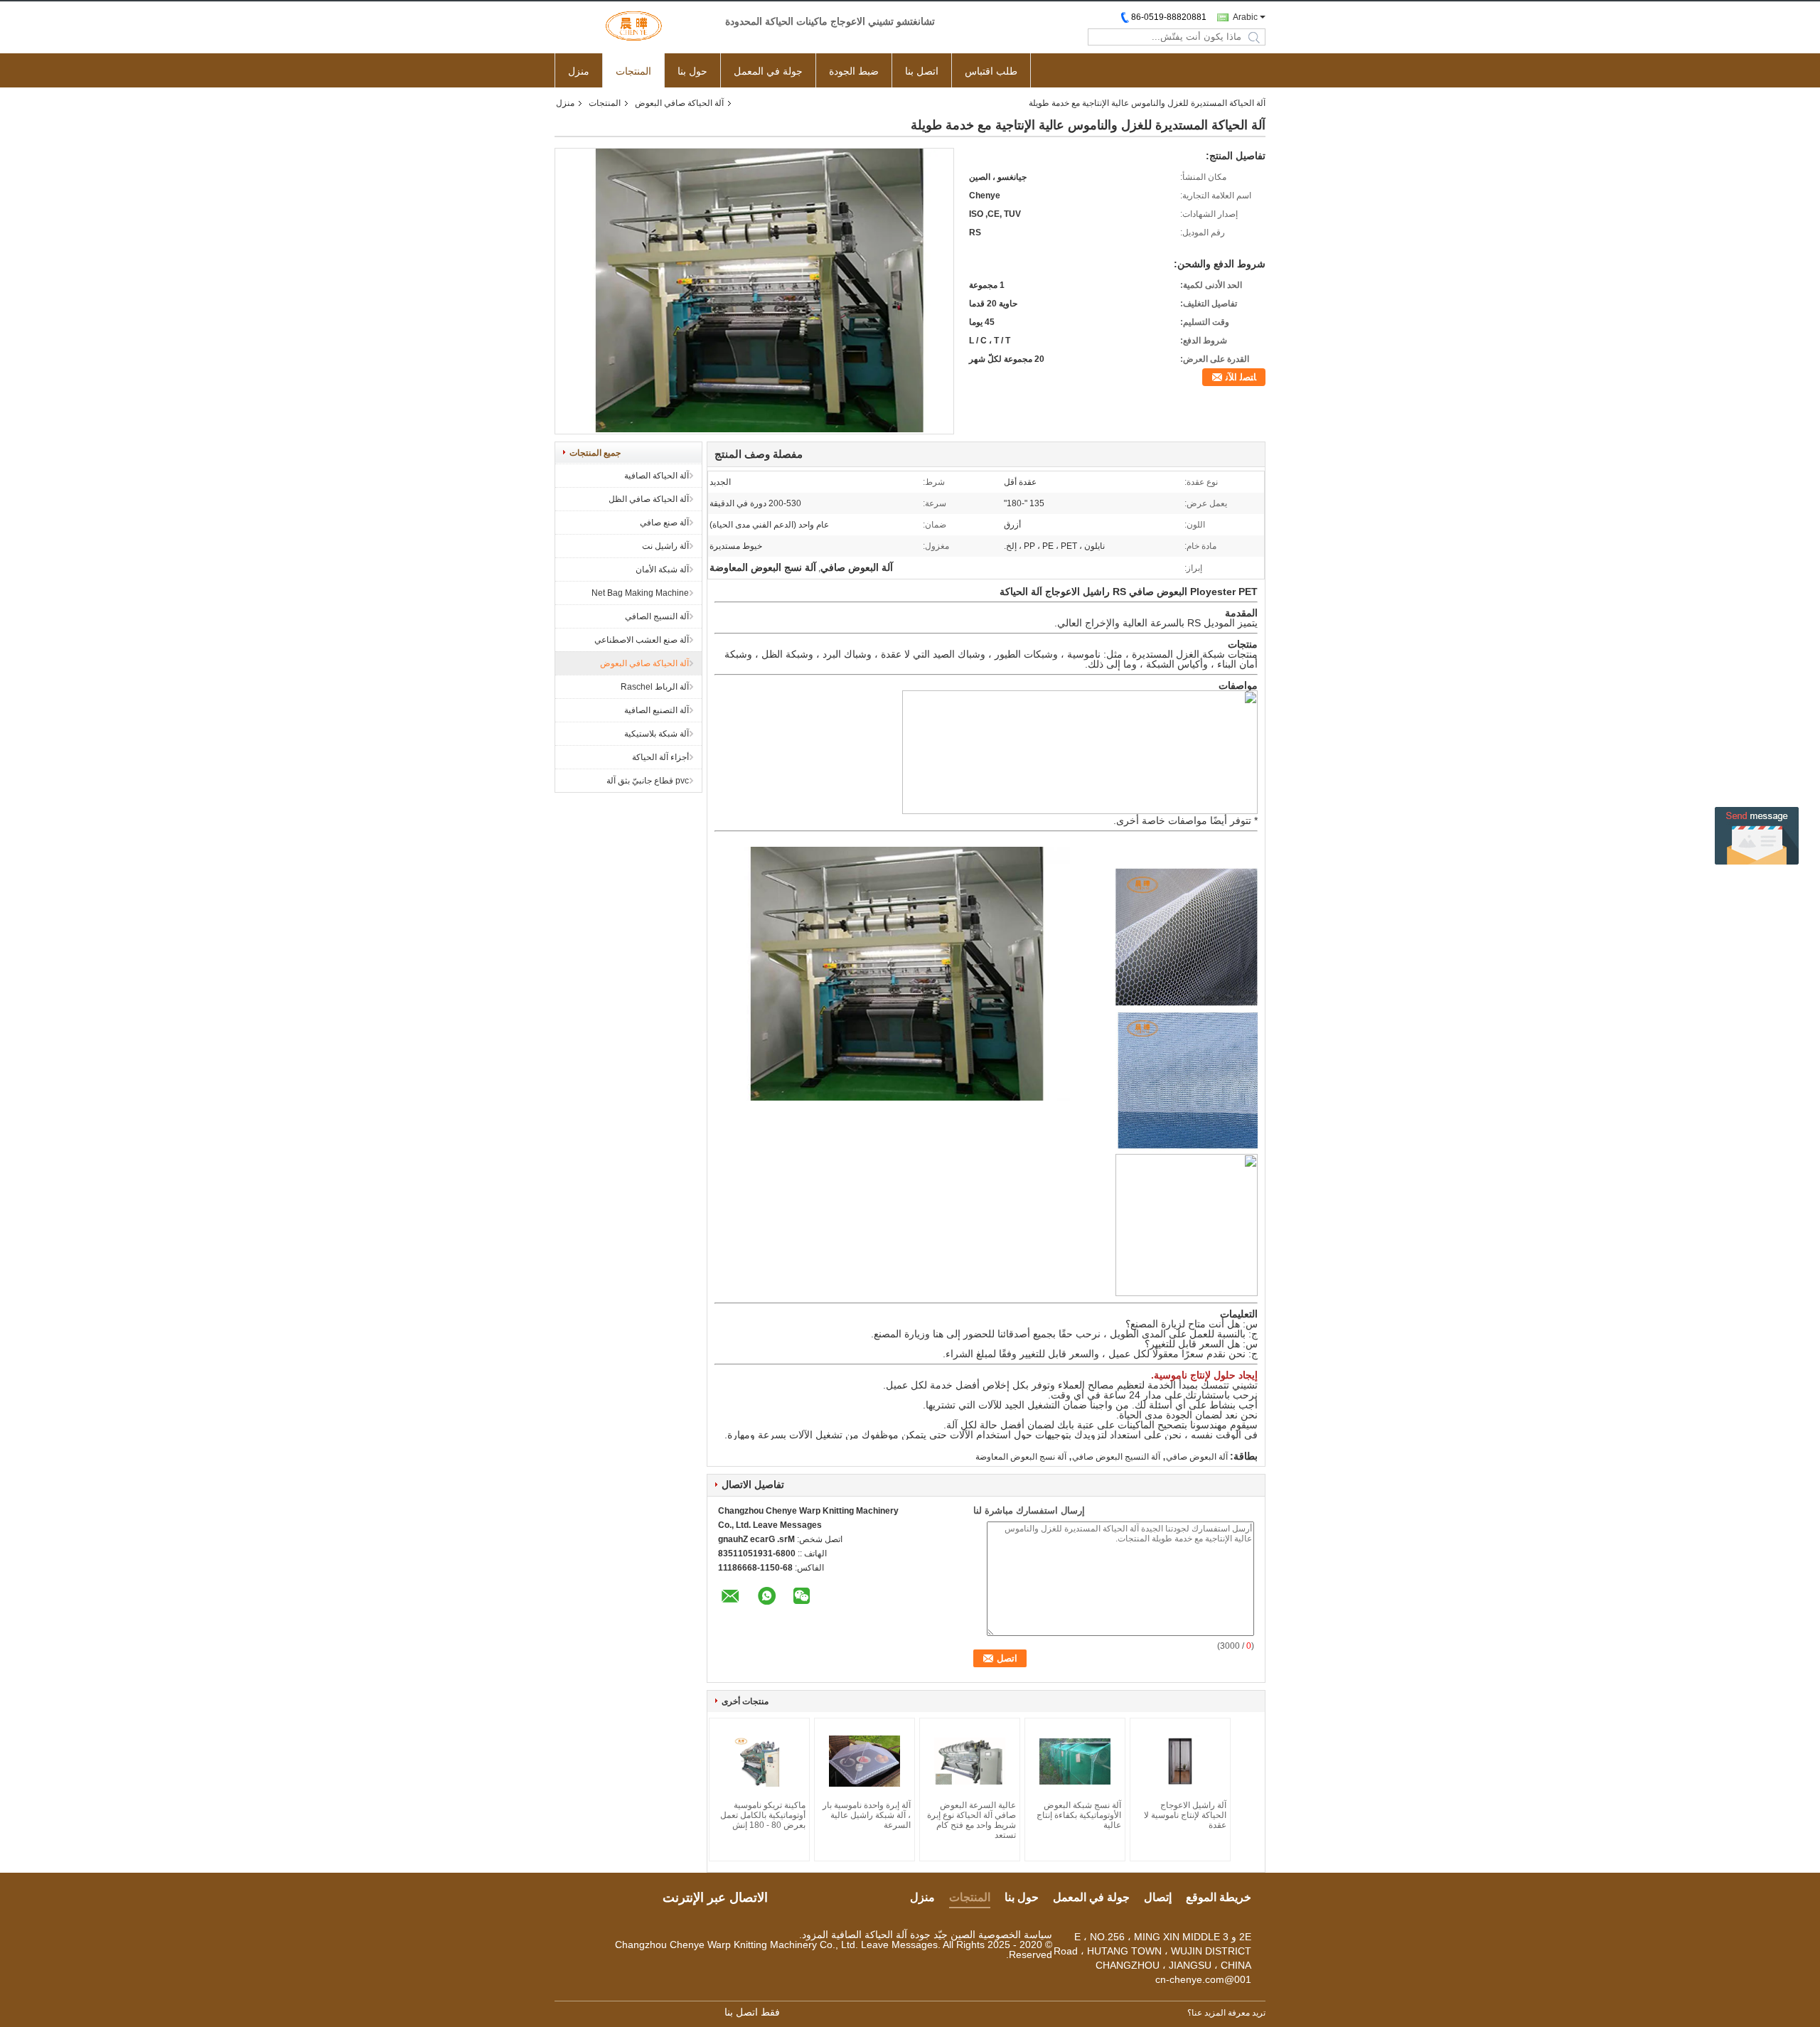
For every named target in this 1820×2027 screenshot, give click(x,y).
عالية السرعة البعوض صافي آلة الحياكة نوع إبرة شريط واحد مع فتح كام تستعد (971, 1820)
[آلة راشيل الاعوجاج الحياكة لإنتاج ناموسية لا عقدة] (1180, 1761)
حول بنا (692, 71)
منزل (578, 71)
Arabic (1245, 17)
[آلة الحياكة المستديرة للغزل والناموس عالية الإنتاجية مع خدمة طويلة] (754, 429)
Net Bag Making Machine (640, 593)
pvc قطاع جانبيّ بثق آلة (647, 781)
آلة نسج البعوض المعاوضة (1020, 1457)
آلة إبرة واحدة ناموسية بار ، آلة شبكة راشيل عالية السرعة (867, 1815)
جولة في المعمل (768, 71)
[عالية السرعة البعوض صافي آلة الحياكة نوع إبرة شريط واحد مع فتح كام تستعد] (969, 1761)
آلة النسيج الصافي (657, 616)
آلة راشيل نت (665, 546)
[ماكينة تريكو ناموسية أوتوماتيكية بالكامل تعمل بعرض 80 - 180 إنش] (759, 1761)
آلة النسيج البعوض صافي (1116, 1457)
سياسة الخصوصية (1015, 1934)
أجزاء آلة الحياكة (660, 757)
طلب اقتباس (991, 71)
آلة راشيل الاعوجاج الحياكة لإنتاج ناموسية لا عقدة (1185, 1815)
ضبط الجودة (854, 71)
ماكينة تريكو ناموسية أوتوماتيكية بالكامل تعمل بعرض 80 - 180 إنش (762, 1815)
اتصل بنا (921, 71)
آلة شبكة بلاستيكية (656, 734)
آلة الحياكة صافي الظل (649, 499)
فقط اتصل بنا (752, 2012)
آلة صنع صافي (664, 523)
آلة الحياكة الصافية (656, 476)
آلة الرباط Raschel (655, 687)
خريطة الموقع (1218, 1897)
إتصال (1158, 1897)
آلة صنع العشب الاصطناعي (641, 640)
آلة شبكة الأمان (662, 569)
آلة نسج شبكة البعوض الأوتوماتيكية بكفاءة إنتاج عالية (1079, 1815)
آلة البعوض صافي (1197, 1457)
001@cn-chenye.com (1203, 1979)
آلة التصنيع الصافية (656, 710)
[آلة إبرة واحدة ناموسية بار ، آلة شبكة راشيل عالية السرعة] (864, 1761)
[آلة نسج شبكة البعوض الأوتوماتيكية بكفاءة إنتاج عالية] (1075, 1761)
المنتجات (633, 71)
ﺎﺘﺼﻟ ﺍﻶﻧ (1241, 377)
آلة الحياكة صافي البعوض (679, 103)
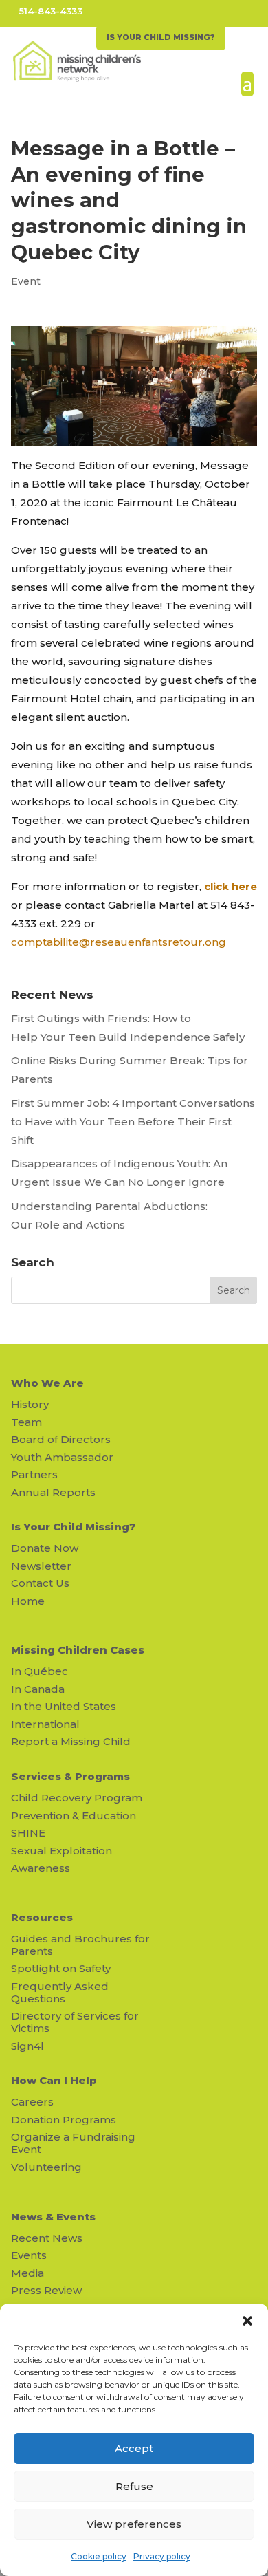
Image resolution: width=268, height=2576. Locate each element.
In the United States (63, 1706)
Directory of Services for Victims (75, 2022)
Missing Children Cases (77, 1649)
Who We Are (47, 1382)
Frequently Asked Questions (60, 1992)
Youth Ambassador (62, 1457)
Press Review (46, 2290)
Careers (32, 2101)
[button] (247, 2321)
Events (29, 2255)
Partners (34, 1474)
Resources (42, 1917)
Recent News (46, 2237)
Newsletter (41, 1565)
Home (28, 1601)
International (45, 1724)
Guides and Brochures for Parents (80, 1945)
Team (26, 1422)
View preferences (134, 2524)
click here (230, 886)
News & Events (53, 2216)
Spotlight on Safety (61, 1968)
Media (27, 2273)
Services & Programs (70, 1776)
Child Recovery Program (76, 1797)
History (30, 1404)
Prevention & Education (73, 1815)
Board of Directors (61, 1439)
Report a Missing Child (71, 1741)
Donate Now (44, 1548)
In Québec (39, 1671)
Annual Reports (53, 1492)
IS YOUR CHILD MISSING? (161, 37)
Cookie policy (98, 2556)
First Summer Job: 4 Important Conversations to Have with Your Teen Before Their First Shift (133, 1121)
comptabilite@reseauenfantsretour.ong (118, 942)
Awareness (40, 1867)
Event (26, 281)
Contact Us (40, 1583)
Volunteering (46, 2167)
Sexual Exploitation (61, 1850)
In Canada (38, 1689)
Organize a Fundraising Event (73, 2143)
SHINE (28, 1832)
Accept (134, 2448)
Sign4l (27, 2046)
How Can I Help (54, 2080)
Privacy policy (161, 2556)
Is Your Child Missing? (73, 1526)
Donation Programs (63, 2119)
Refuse (134, 2486)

**The task:** Whenever a picture appears, leave it out, and return every record exactly.

**Task output:**
For every named target in this 1820×2027 screenshot, give click(x,y).
عالية السرعة البعوض صافي آلة الحياكة نوع إبرة شريط واحد مع فتح كام تستعد (971, 1820)
[آلة راشيل الاعوجاج الحياكة لإنتاج ناموسية لا عقدة] (1180, 1761)
حول بنا (692, 71)
منزل (578, 71)
Arabic (1245, 17)
[آلة الحياكة المستديرة للغزل والناموس عالية الإنتاجية مع خدمة طويلة] (754, 429)
Net Bag Making Machine (640, 593)
pvc قطاع جانبيّ بثق آلة (647, 781)
آلة نسج البعوض المعاوضة (1020, 1457)
آلة إبرة واحدة ناموسية بار ، آلة شبكة راشيل عالية السرعة (867, 1815)
جولة في المعمل (768, 71)
[عالية السرعة البعوض صافي آلة الحياكة نوع إبرة شريط واحد مع فتح كام تستعد] (969, 1761)
آلة النسيج الصافي (657, 616)
آلة راشيل نت (665, 546)
[ماكينة تريكو ناموسية أوتوماتيكية بالكامل تعمل بعرض 80 - 180 إنش] (759, 1761)
آلة النسيج البعوض صافي (1116, 1457)
سياسة الخصوصية (1015, 1934)
أجزاء آلة الحياكة (660, 757)
طلب اقتباس (991, 71)
آلة راشيل الاعوجاج الحياكة لإنتاج ناموسية لا عقدة (1185, 1815)
ضبط الجودة (854, 71)
ماكينة تريكو ناموسية أوتوماتيكية بالكامل تعمل بعرض 80 - 180 إنش (762, 1815)
اتصل بنا (921, 71)
آلة شبكة بلاستيكية (656, 734)
آلة الحياكة صافي الظل (649, 499)
فقط اتصل بنا (752, 2012)
آلة صنع صافي (664, 523)
آلة الحياكة الصافية (656, 476)
آلة الرباط Raschel (655, 687)
خريطة الموقع (1218, 1897)
إتصال (1158, 1897)
آلة صنع العشب الاصطناعي (641, 640)
آلة شبكة الأمان (662, 569)
آلة نسج شبكة البعوض الأوتوماتيكية بكفاءة إنتاج عالية (1079, 1815)
آلة البعوض صافي (1197, 1457)
001@cn-chenye.com (1203, 1979)
آلة التصنيع الصافية (656, 710)
[آلة إبرة واحدة ناموسية بار ، آلة شبكة راشيل عالية السرعة] (864, 1761)
[آلة نسج شبكة البعوض الأوتوماتيكية بكفاءة إنتاج عالية] (1075, 1761)
المنتجات (633, 71)
ﺎﺘﺼﻟ ﺍﻶﻧ (1241, 377)
آلة الحياكة صافي البعوض (679, 103)
Image resolution: width=268, height=2576. Locate each element.
In the United States (63, 1706)
Directory of Services for Victims (75, 2022)
Missing Children Cases (77, 1649)
Who We Are (47, 1382)
Frequently Asked Questions (60, 1992)
Youth Ambassador (62, 1457)
Press Review (46, 2290)
Careers (32, 2101)
[button] (247, 2321)
Events (29, 2255)
Partners (34, 1474)
Resources (42, 1917)
Recent News (46, 2237)
Newsletter (41, 1565)
Home (28, 1601)
International (45, 1724)
Guides and Brochures for Parents (80, 1945)
Team (26, 1422)
View preferences (134, 2524)
click here (230, 886)
News & Events (53, 2216)
Spotlight on Safety (61, 1968)
Media (27, 2273)
Services & Programs (70, 1776)
Child Recovery Program (76, 1797)
History (30, 1404)
Prevention & Education (73, 1815)
Board of Directors (61, 1439)
Report a Missing Child (71, 1741)
Donate Now (44, 1548)
In Québec (39, 1671)
Annual Reports (53, 1492)
IS YOUR CHILD MISSING? (161, 37)
Cookie policy (98, 2556)
First Summer Job: 4 Important Conversations to Have with Your Teen Before Their First Shift (133, 1121)
comptabilite@reseauenfantsretour.ong (118, 942)
Awareness (40, 1867)
Event (26, 281)
Contact Us (40, 1583)
Volunteering (46, 2167)
Sexual Exploitation (61, 1850)
In Canada (38, 1689)
Organize a Fundraising Event (73, 2143)
SHINE (28, 1832)
Accept (134, 2448)
Sign4l (27, 2046)
How Can I Help (54, 2080)
Privacy policy (161, 2556)
Is Your Child Missing? (73, 1526)
Donation Programs (63, 2119)
Refuse (134, 2486)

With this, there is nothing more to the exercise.